Division of Rheumatology, Immunology and Allergy, Department of Medicine, Brigham and Women's Hospital, Boston, Massachusetts, USA Harvard Medical School, Boston, Massachusetts, USA *CL, EWK and DD are co-first authors.
J Am Med Inform Assoc. 2015 Apr;22(e1):e151-61. doi: 10.1136/amiajnl-2014-002642. Epub 2014 Oct 25.

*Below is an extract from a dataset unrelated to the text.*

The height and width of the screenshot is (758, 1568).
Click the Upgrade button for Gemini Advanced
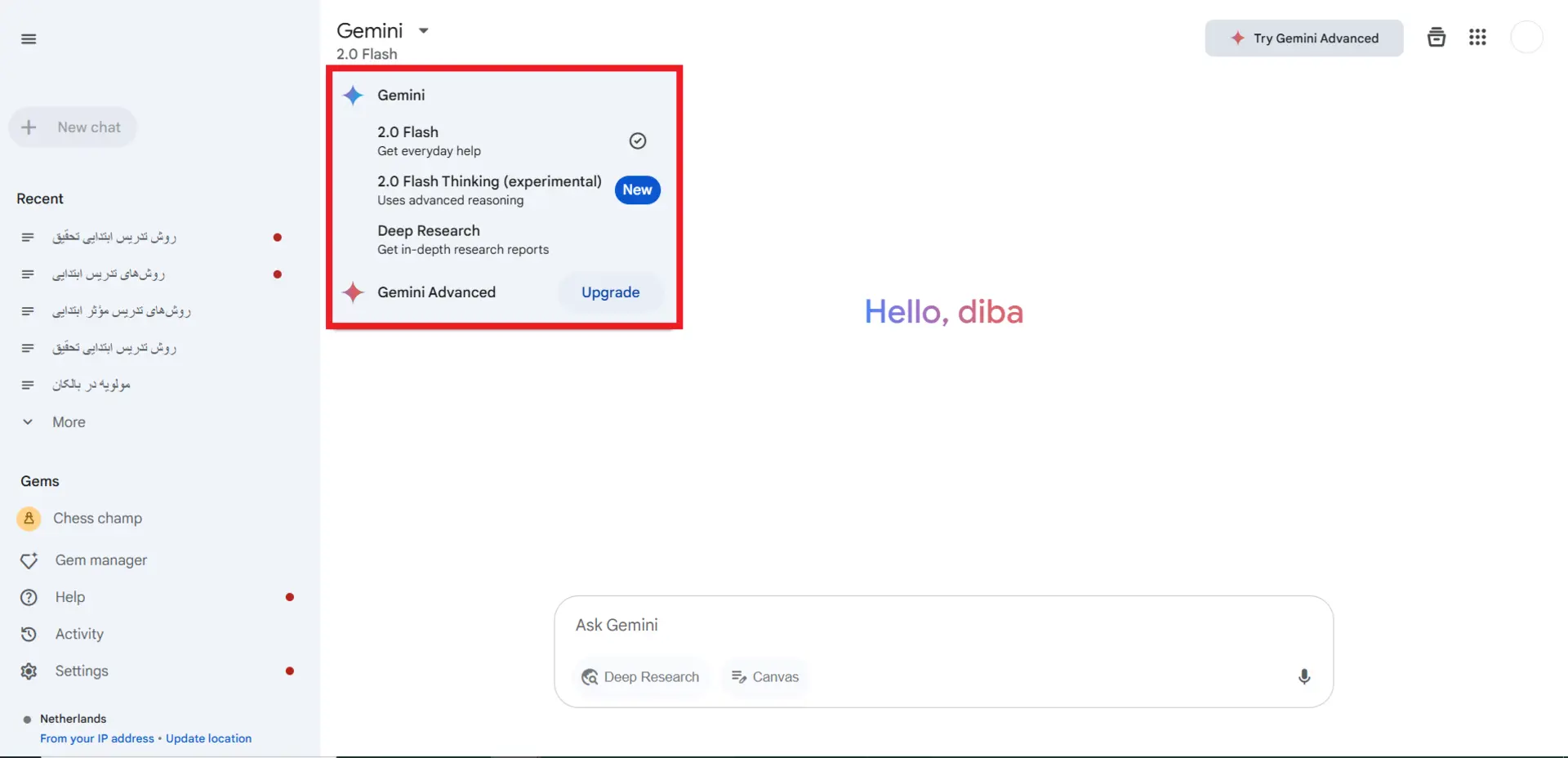(x=610, y=292)
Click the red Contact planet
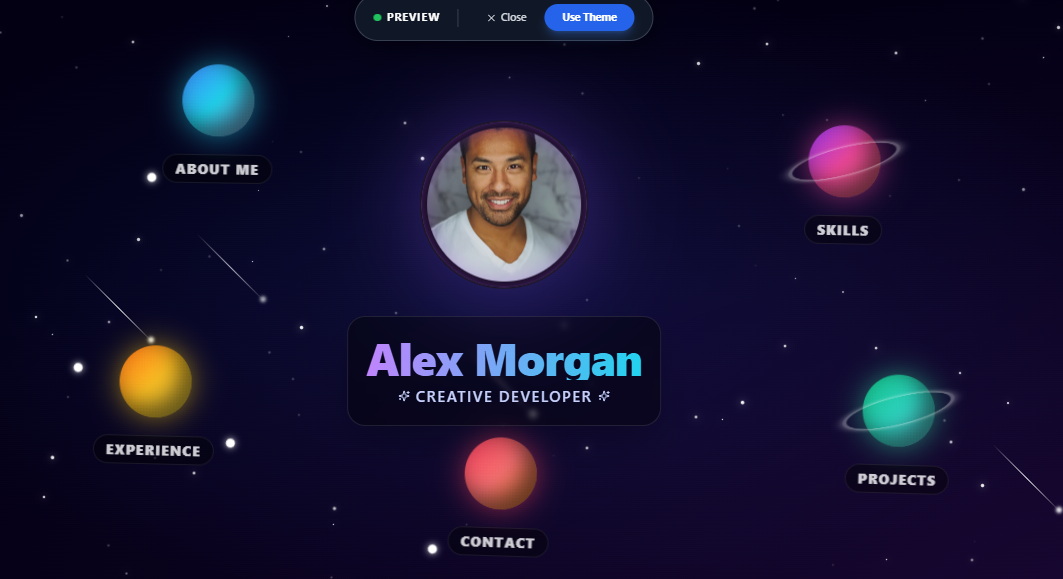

To improve the accuracy of mining structured and unstructured components of the electronic medical record (EMR) by adding temporal features to automatically identify patients with rheumatoid arthritis (RA) with methotrexate-induced liver transaminase abnormalities.
Codified information and a string-matching algorithm were applied to a RA cohort of 5903 patients from Partners HealthCare to select 1130 patients with potential liver toxicity. Supervised machine learning was applied as our key method. For features, Apache clinical Text Analysis and Knowledge Extraction System (cTAKES) was used to extract standard vocabulary from relevant sections of the unstructured clinical narrative. Temporal features were further extracted to assess the temporal relevance of event mentions with regard to the date of transaminase abnormality. All features were encapsulated in a 3-month-long episode for classification. Results were summarized at patient level in a training set (N=480 patients) and evaluated against a test set (N=120 patients).
The system achieved positive predictive value (PPV) 0.756, sensitivity 0.919, F1 score 0.829 on the test set, which was significantly better than the best baseline system (PPV 0.590, sensitivity 0.703, F1 score 0.642). Our innovations, which included framing the phenotype problem as an episode-level classification task, and adding temporal information, all proved highly effective.
Automated methotrexate-induced liver toxicity phenotype discovery for patients with RA based on structured and unstructured information in the EMR shows accurate results. Our work demonstrates that adding temporal features significantly improved classification results.
通过添加时间特征来提高挖掘电子病历(EMR)结构化和非结构化成分的准确性,以自动识别患有甲氨蝶呤诱导的肝转氨酶异常的类风湿性关节炎(RA)患者。
将编码信息和字符串匹配算法应用于来自合作伙伴医疗保健公司的5903例RA患者队列,以选择1130例有潜在肝毒性的患者。应用监督式机器学习作为我们的关键方法。对于特征,使用Apache临床文本分析和知识提取系统(cTAKES)从非结构化临床叙述的相关部分提取标准词汇。进一步提取时间特征,以评估事件提及与转氨酶异常日期的时间相关性。所有特征都封装在一个为期3个月的时间段内进行分类。在训练集(N = 480例患者)中按患者水平汇总结果,并在测试集(N = 120例患者)上进行评估。
该系统在测试集上的阳性预测值(PPV)为0.756,灵敏度为0.919,F1分数为0.829,明显优于最佳基线系统(PPV为0.590,灵敏度为0.703,F1分数为0.642)。我们的创新,包括将表型问题构建为一个时间段级别的分类任务,以及添加时间信息,都证明是非常有效的。
基于EMR中的结构化和非结构化信息,对RA患者进行甲氨蝶呤诱导的肝毒性表型自动发现显示出准确的结果。我们的工作表明,添加时间特征显著改善了分类结果。